公募研究A01:ヒグス粒子探索のためのタウ・トリガーの開発
代表 | 岩田洋世 | 広島大学大学院理学研究科 | 助手 | 素粒子実験 |
| 吉田勝一 | 広島大学大学院理学研究科 | 助手 | 素粒子実験 |
| | | | 以上2名 |
研究の進展状況とこれまでの主な研究成果
「ヒグス粒子特にSUSYヒグス粒子は大きな分岐比でタウ粒子に崩壊するので、トリガーの段階でタウ粒子を同定することはヒグス粒子探索に非常に有効である。欧州合同原子核研究機構で建設中のLHC加速器を用いるATLAS実験にタウ・トリガーを実現することを目指して、本研究を開始した。ソフトウエアの面からは、ヒグス粒子がタウ粒子に崩壊するモードに於いてシミュレーションを行い、タウ粒子同定の最適条件またそれがトリガーで実現できるか否かを探っている。先行して既に実験が始まっている米国フェルミ国立加速器研究所のCDF実験ではタウ粒子同定に本腰を入れて取り組んでいる。我々は、この成果をATLAS実験のタウ・トリガーに取り入れることが出来るようCDFと協力して研究を進めている。
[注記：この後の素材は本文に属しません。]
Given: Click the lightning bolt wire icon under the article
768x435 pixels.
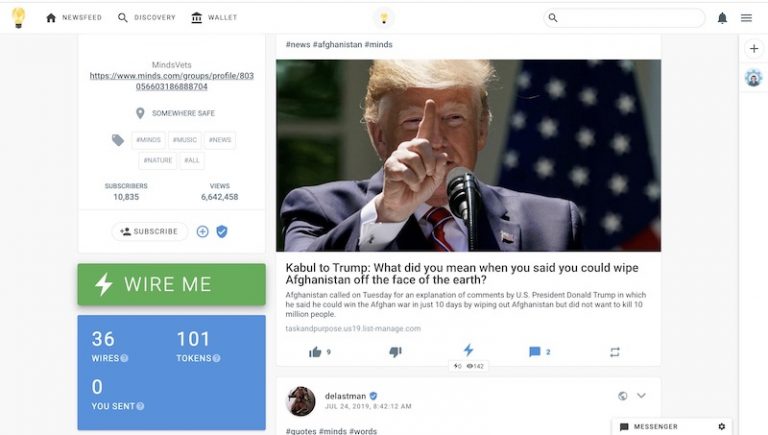Looking at the screenshot, I should [468, 350].
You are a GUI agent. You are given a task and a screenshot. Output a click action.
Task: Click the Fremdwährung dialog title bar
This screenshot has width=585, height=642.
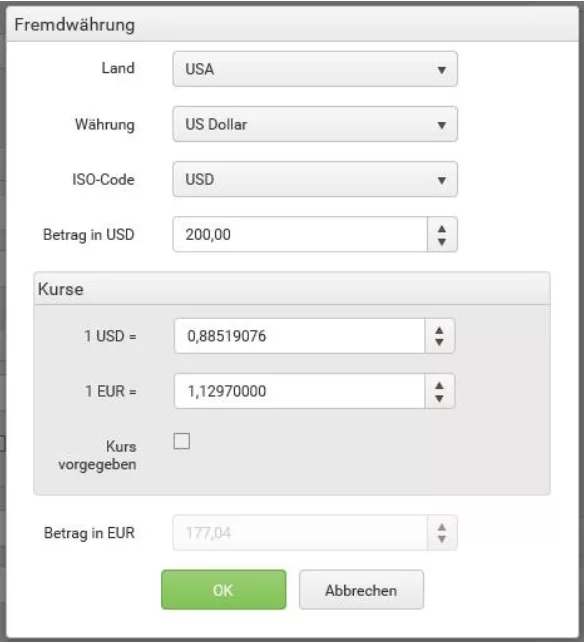(x=292, y=25)
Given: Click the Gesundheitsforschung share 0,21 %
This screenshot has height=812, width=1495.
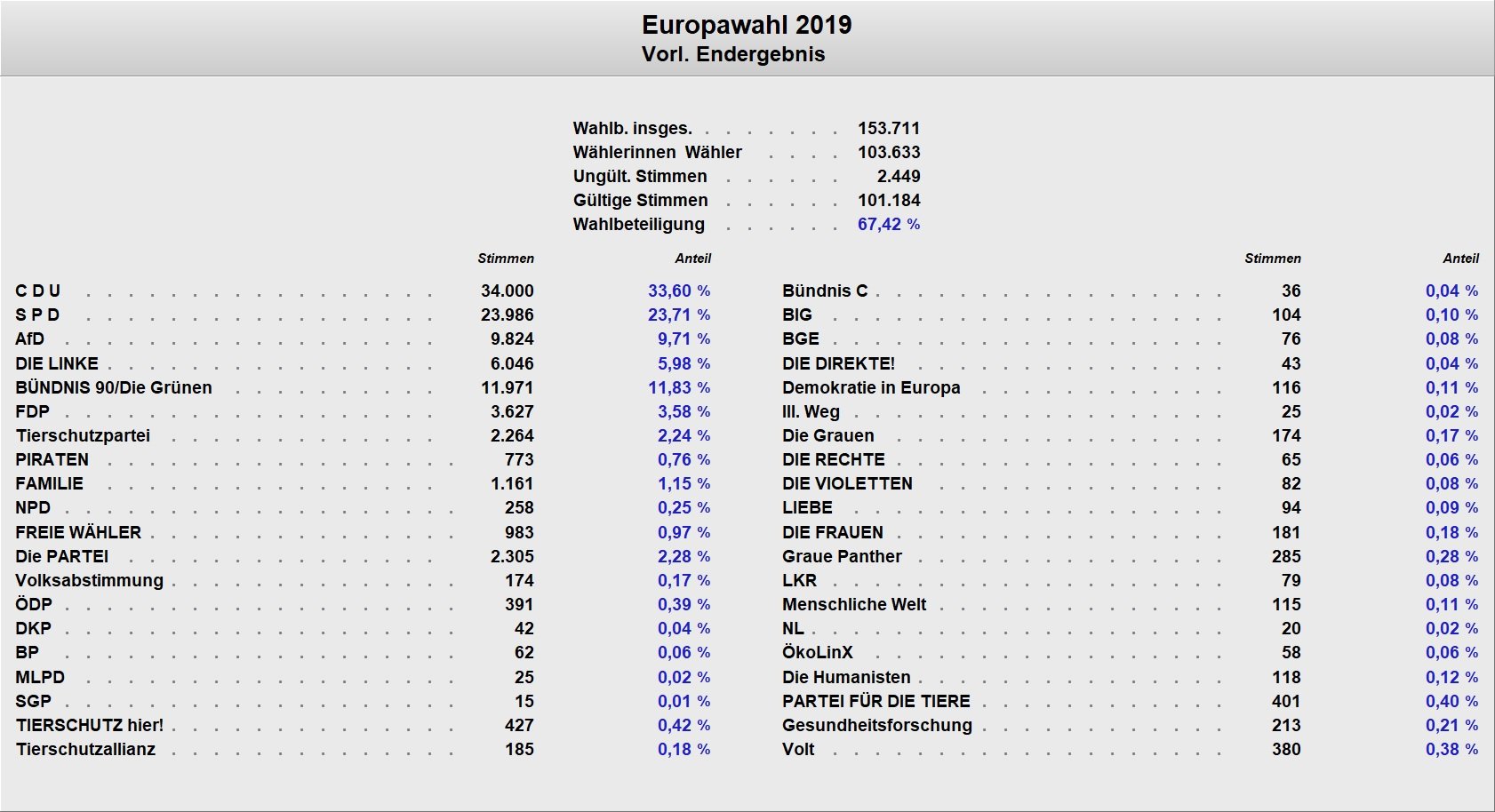Looking at the screenshot, I should tap(1451, 725).
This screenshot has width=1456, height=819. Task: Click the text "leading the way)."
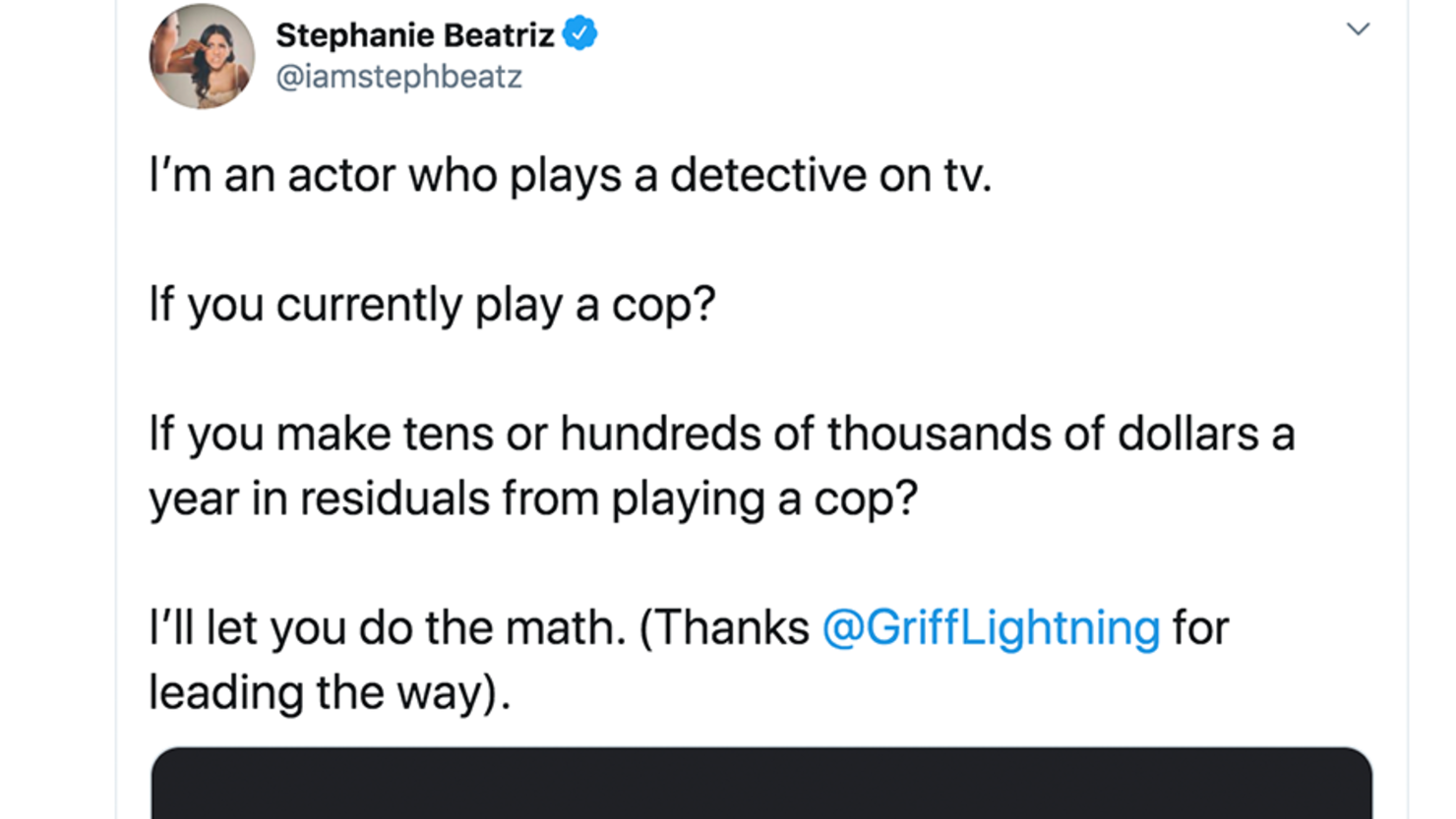coord(330,692)
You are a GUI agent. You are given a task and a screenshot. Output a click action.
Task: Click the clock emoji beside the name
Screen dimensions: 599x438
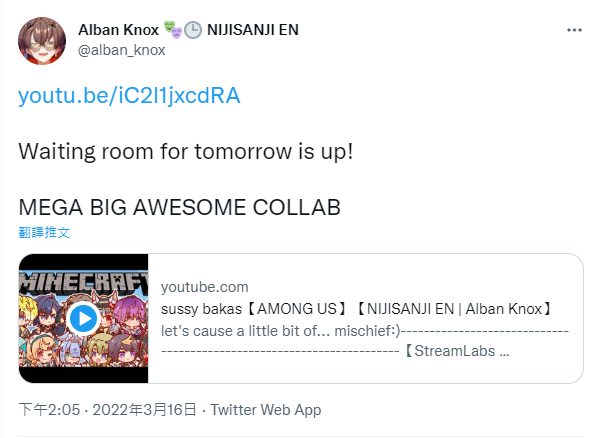[193, 30]
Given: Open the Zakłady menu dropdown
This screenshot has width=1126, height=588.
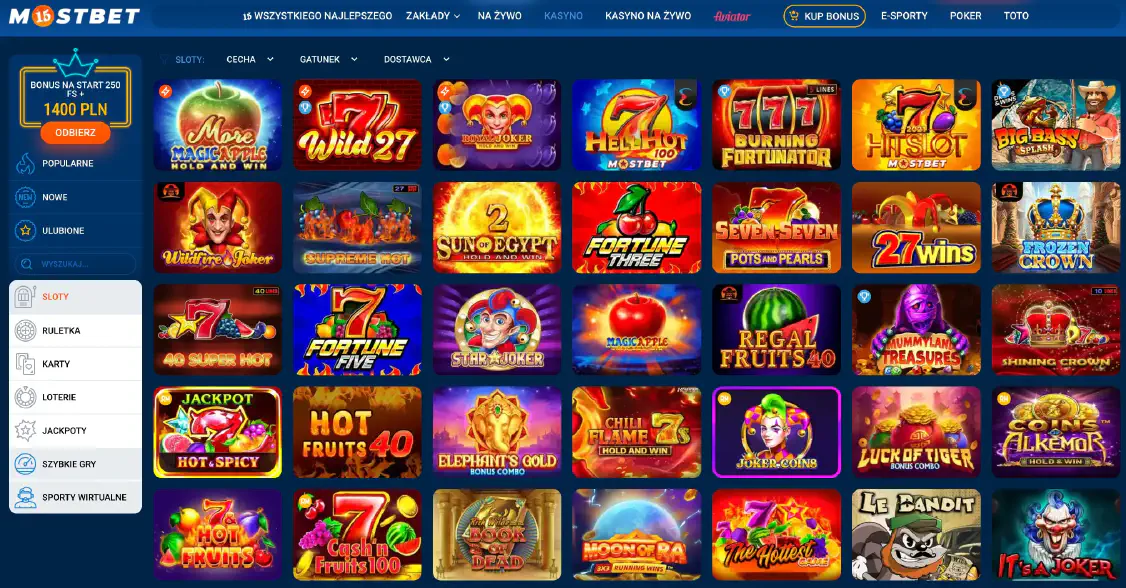Looking at the screenshot, I should point(433,16).
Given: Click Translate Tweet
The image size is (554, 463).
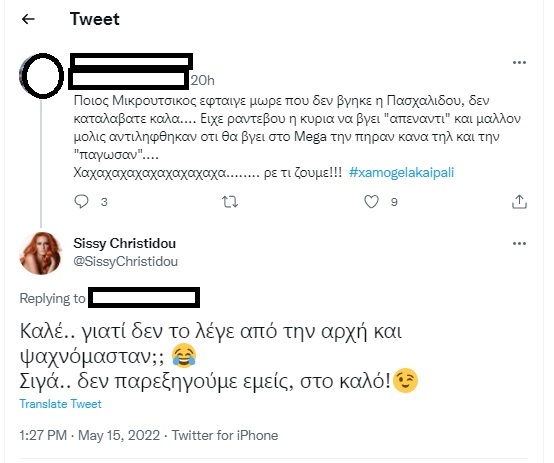Looking at the screenshot, I should click(x=60, y=404).
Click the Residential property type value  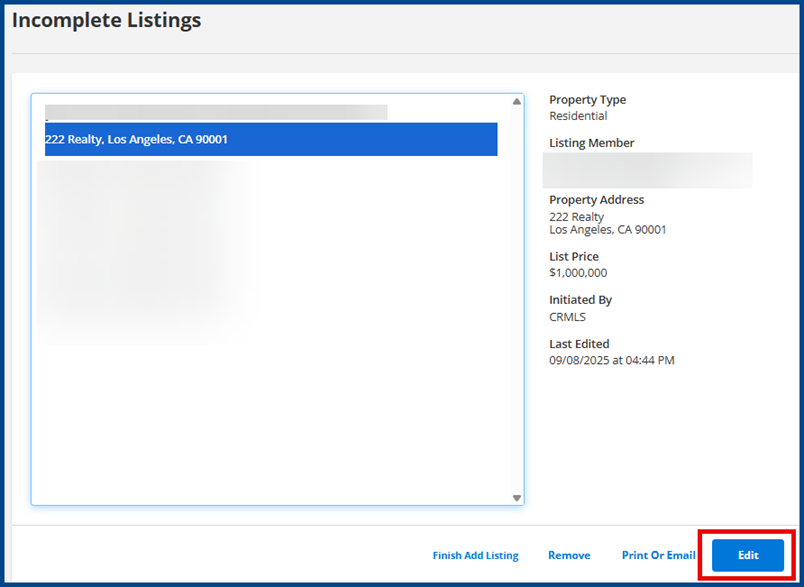pyautogui.click(x=578, y=116)
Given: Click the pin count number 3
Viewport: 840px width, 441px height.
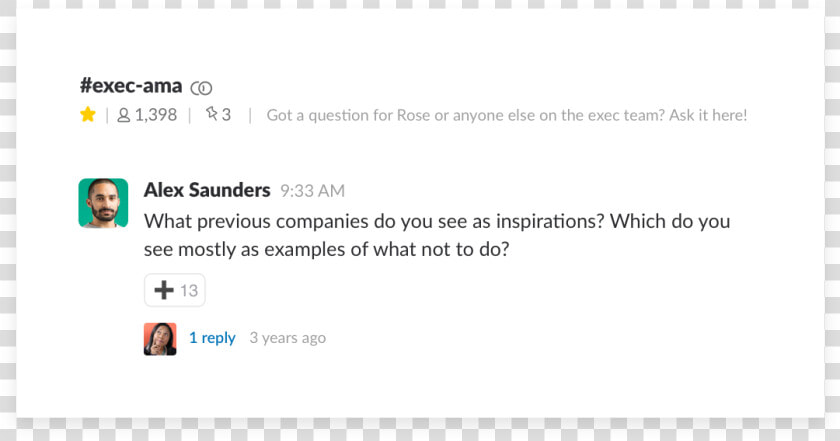Looking at the screenshot, I should pos(226,115).

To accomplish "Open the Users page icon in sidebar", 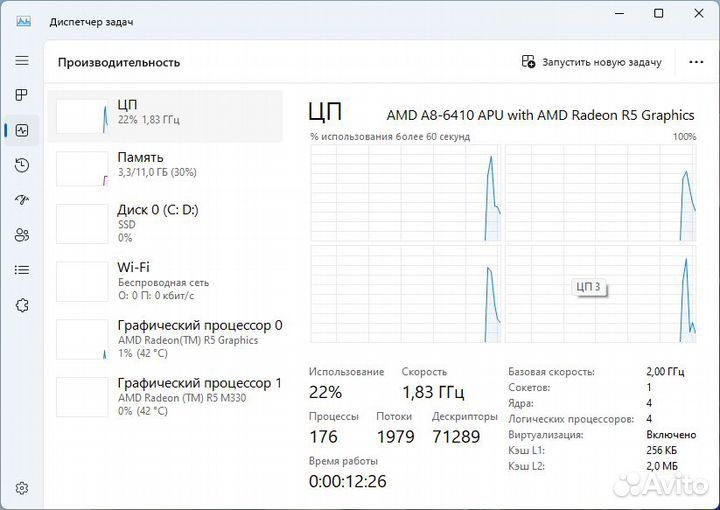I will [x=22, y=235].
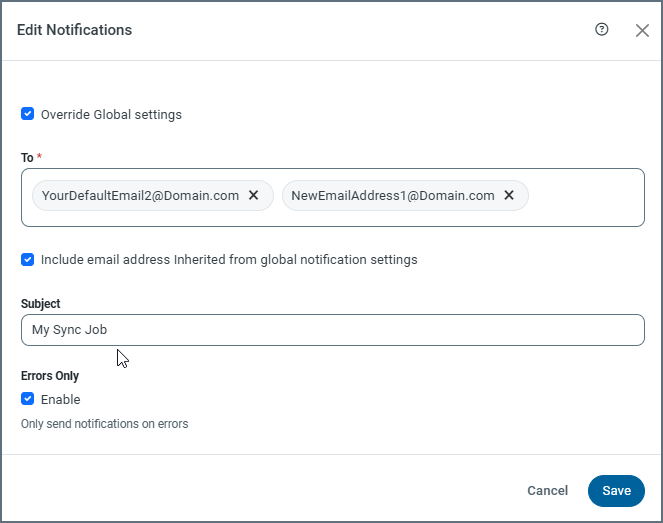Click the required "To" field label
Viewport: 663px width, 523px height.
tap(27, 158)
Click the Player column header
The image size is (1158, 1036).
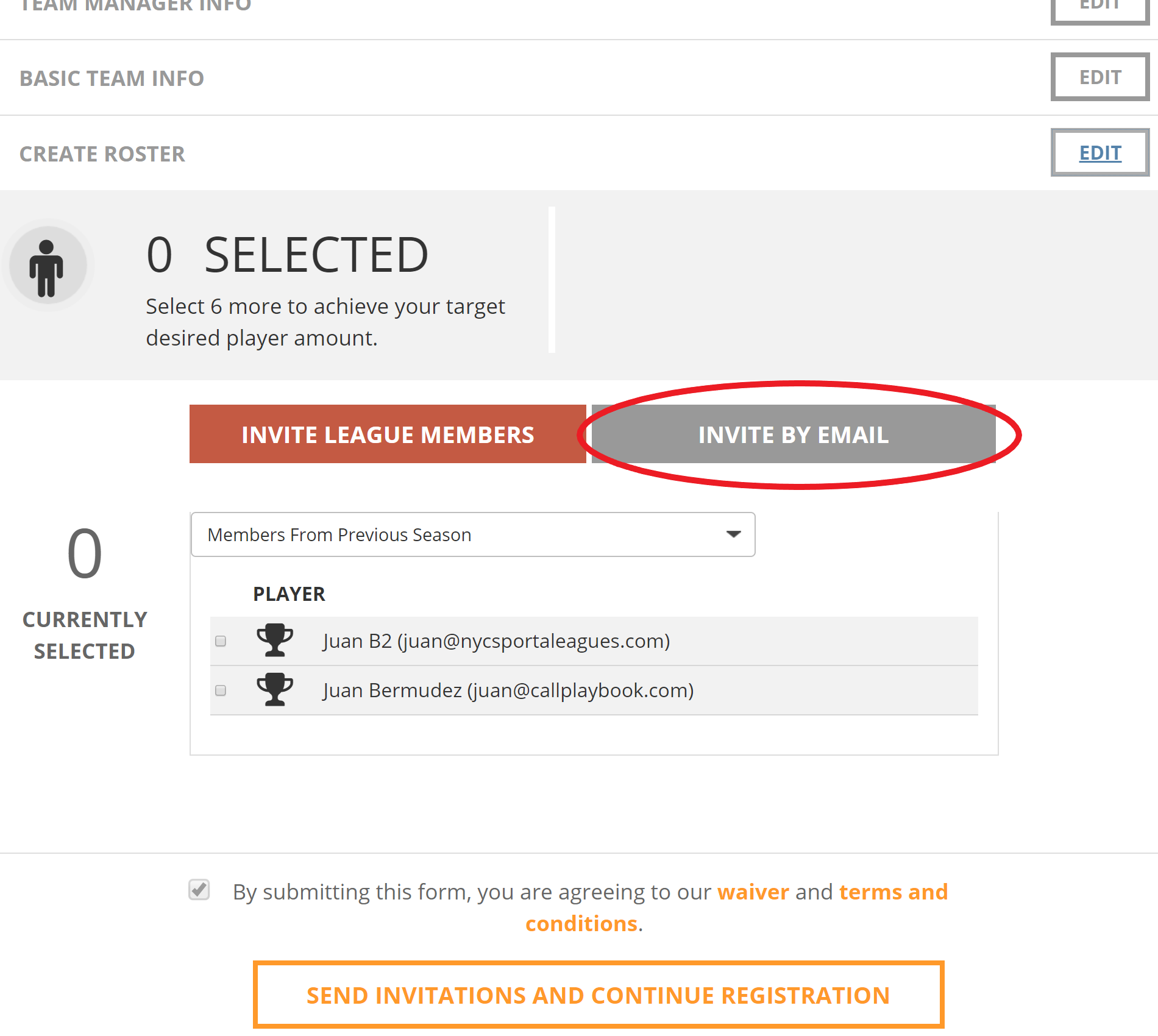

ハードウエアの観点からは、我々が豊富な経験を持っているシリコンストリップ検出器の性能を最大限に発揮させ、トラッキングの質の向上、インパクトパラメータの分解能の向上に主眼を置いている。それはタウ粒子の大きな特徴である独立したトラック、有限の崩壊長をタウ・トリガーに利用するためである。平成14年8月、欧州合同原子核研究機構に於いてATLAS実験用のシリコンストリップ検出器のビームテストを行った。放射線損傷を受けた検出器および受けていない検出器をテストし、検出器の最高性能および放射線損傷による劣化がタウ粒子同定に及ぼす影響を評価すべく目下解析中である。
研究成果公表の状況(主な論文等一覧)
(1). Y. Iwata et al., “A radiation damage test for double-sided silicon strip detectors”, Nuclear Instruments and Methods in Physics Research A489, pp88-94 (2002).